The restaurants – two of them, housed in pavilions down near the beach, one specialising in fish, the other in meat, both with veggie options – also feel intimate, mainly because they have used the huge space to seat everyone way away from each other. A couple can hold hands across the table with the beach right there, close enough to get in your bag, and not feel the eyes rolling in their direction.

And size certainly matters when it comes to the extraordinary gym/spa set up called the Royal Fitness Club and the Royal Spa Club. Housed in another pavilion, invisible to the naked eye because of that planting – until you roll up in your golf cart outside it, that is – it goes on for days. The gym, manned by a very big man indeed, has everything from TRX to Matrix weight machines, all spaced out, while the spa is the most lavish you can imagine with treatments you didn’t even know existed.

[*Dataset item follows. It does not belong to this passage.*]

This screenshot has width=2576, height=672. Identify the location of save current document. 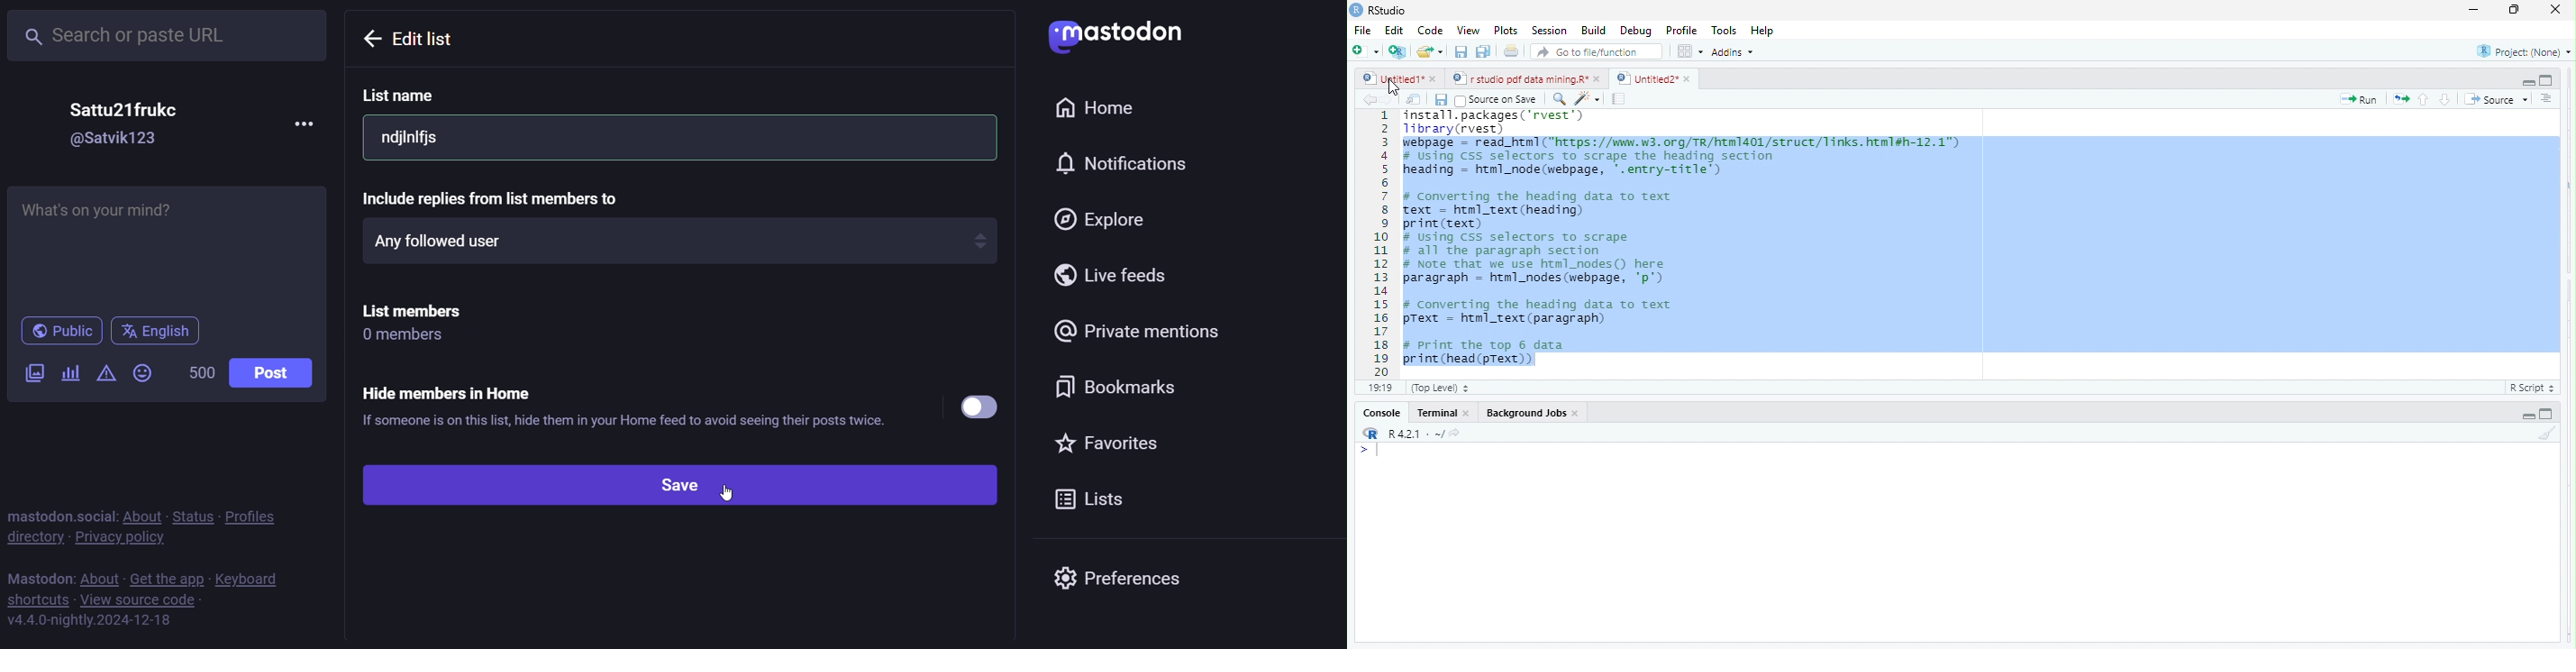
(1441, 101).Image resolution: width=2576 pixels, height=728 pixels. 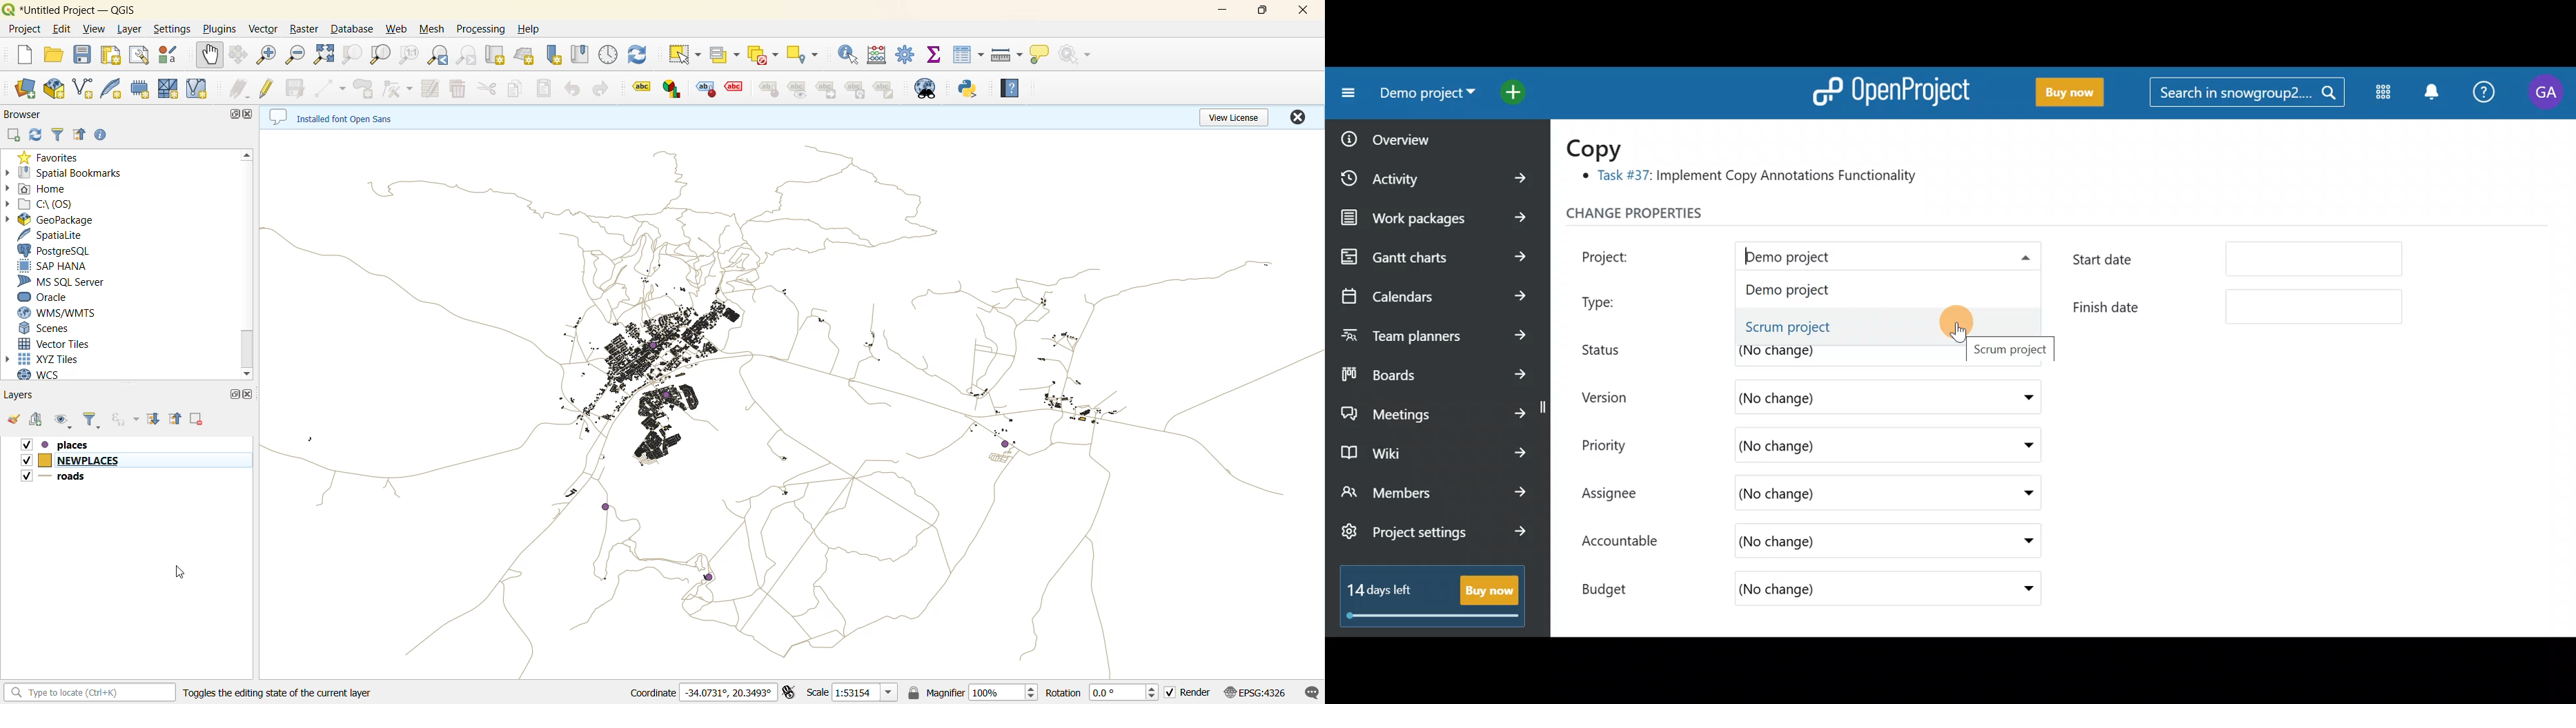 I want to click on new virtual layer, so click(x=199, y=88).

Beds for floatation, beds for being water processed with jets overhead, regular treatment rooms for massage, steam, sauna, Mediterranean rooms, which are halfway between steam and sauna, a huge heated pool with views of the sky, a Himalayan salt wall to clear the sinuses, hair, make-up… You really will come out shinier than a pebble and so relaxed they may have to pour you from the golf cart back into your suite.

 

But even with all that – the huge evening terrace with live music, the spacious reflecting pools just to cool down the atmosphere, the sheer beauty and quality of every wall and floor and piece of furniture, the Hermès booty in the bathrooms, a heli-pad should you fancy popping over to Mykonos for a quickie – it’s the people that make a resort like this. Staff so delicious and fun and funny and delightful they should mark them up and sell them on. Only they wouldn’t, ’cause they’re just too nice. From the minute you arrive and they give you three refreshing mocktails to get you through check in, you immediately feel part of the family – but a part of a family where you don’t have to do anything. A teenager, for instance.